Saved data entries –
•••••

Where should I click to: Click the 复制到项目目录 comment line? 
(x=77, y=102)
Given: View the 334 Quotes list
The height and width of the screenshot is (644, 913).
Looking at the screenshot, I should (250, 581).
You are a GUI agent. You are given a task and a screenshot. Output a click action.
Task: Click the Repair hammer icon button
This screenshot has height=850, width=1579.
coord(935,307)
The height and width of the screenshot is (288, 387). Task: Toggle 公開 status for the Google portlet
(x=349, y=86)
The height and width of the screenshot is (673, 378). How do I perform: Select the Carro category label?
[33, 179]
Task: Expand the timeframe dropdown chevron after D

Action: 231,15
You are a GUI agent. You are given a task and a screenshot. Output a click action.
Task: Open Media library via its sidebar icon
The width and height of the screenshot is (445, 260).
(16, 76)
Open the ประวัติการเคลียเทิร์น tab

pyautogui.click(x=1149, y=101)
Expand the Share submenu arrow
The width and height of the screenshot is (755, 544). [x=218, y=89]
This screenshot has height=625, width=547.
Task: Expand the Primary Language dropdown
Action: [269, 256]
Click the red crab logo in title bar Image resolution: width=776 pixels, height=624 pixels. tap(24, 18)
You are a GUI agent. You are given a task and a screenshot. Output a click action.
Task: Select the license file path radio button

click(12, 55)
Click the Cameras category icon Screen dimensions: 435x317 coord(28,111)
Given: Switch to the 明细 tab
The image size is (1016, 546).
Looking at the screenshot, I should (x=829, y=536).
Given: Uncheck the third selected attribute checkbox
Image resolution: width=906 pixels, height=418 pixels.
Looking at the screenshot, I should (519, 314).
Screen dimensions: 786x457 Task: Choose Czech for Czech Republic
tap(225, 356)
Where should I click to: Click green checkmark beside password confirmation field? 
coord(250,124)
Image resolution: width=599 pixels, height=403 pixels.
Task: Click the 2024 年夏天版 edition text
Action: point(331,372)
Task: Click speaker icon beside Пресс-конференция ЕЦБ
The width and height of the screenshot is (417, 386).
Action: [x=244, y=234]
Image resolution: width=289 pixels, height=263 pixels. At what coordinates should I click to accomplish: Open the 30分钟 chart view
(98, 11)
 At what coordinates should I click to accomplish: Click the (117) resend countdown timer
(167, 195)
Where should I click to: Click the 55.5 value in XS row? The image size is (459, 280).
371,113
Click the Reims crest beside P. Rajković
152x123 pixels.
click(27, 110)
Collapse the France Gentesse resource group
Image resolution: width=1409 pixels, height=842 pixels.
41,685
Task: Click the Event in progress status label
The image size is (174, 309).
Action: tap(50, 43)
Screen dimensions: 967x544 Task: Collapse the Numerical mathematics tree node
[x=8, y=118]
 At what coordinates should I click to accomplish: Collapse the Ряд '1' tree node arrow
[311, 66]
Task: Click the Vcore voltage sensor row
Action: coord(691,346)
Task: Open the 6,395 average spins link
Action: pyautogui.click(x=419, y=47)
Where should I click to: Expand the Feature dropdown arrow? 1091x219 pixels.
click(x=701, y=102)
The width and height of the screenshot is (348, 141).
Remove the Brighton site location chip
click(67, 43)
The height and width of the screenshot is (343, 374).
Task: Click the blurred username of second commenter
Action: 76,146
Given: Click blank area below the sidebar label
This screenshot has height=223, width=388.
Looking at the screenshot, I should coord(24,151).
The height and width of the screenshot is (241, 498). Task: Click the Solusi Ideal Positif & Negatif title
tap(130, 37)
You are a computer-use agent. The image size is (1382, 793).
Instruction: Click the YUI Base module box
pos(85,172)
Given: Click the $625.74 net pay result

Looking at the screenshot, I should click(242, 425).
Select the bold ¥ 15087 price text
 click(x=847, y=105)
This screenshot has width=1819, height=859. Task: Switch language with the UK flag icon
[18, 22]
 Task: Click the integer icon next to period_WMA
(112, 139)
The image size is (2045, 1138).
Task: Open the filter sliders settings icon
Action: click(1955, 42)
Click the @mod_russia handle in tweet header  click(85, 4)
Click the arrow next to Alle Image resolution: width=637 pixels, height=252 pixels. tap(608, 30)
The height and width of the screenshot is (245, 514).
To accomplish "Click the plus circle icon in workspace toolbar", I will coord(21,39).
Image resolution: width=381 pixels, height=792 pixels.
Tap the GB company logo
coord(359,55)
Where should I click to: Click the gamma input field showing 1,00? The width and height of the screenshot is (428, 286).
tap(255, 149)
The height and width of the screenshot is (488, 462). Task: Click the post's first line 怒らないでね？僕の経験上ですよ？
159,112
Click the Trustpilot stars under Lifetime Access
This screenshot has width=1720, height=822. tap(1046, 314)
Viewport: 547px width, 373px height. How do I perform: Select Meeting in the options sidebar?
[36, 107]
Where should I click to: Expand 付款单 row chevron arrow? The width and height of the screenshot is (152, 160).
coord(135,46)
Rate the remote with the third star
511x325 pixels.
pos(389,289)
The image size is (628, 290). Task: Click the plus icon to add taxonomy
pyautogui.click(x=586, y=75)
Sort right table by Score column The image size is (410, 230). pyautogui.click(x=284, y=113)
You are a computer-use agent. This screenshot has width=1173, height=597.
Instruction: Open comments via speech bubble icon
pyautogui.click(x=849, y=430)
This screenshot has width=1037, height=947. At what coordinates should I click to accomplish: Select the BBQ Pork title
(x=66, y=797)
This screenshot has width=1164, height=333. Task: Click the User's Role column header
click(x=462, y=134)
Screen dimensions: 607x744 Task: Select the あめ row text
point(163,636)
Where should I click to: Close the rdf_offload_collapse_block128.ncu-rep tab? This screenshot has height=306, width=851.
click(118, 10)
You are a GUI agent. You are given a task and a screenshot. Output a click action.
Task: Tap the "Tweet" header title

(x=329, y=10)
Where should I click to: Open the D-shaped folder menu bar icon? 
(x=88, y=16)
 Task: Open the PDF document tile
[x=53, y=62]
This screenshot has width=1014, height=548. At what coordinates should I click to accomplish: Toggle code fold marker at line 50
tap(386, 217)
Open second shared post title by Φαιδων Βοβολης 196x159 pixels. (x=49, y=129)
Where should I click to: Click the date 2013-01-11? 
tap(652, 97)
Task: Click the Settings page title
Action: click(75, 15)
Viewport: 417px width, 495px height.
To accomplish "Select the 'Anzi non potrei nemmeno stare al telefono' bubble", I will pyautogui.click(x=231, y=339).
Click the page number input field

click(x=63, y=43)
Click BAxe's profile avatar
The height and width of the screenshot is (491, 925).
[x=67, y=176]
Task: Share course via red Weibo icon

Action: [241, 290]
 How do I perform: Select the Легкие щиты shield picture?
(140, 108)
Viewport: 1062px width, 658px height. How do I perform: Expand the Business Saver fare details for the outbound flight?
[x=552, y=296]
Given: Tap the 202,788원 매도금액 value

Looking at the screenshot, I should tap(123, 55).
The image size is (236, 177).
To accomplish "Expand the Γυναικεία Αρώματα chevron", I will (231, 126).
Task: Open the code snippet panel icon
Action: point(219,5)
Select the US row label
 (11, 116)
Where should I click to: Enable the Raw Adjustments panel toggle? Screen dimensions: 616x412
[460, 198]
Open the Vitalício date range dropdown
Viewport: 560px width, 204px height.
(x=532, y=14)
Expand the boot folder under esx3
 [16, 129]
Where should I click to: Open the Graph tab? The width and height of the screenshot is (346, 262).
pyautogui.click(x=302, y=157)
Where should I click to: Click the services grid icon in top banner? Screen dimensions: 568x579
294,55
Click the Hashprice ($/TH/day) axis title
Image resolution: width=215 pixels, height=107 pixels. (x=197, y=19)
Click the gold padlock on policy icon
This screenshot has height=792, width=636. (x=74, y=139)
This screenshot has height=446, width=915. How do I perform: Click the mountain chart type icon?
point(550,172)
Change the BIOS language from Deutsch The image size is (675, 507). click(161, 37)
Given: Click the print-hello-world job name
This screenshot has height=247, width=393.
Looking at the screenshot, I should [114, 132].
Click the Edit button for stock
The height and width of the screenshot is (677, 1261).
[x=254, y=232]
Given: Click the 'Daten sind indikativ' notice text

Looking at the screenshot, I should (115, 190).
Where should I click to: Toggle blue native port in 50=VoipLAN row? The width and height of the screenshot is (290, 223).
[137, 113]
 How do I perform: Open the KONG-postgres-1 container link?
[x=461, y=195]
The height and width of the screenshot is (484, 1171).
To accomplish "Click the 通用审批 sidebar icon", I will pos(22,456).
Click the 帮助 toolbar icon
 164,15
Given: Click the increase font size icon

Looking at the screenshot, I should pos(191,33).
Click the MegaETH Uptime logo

•••••

All lines above containing the string "computer": copy each one.

Answer section –
You are a computer-use agent. The image size is (1382, 793).
You are a computer-use agent. This screenshot has width=1173, height=597.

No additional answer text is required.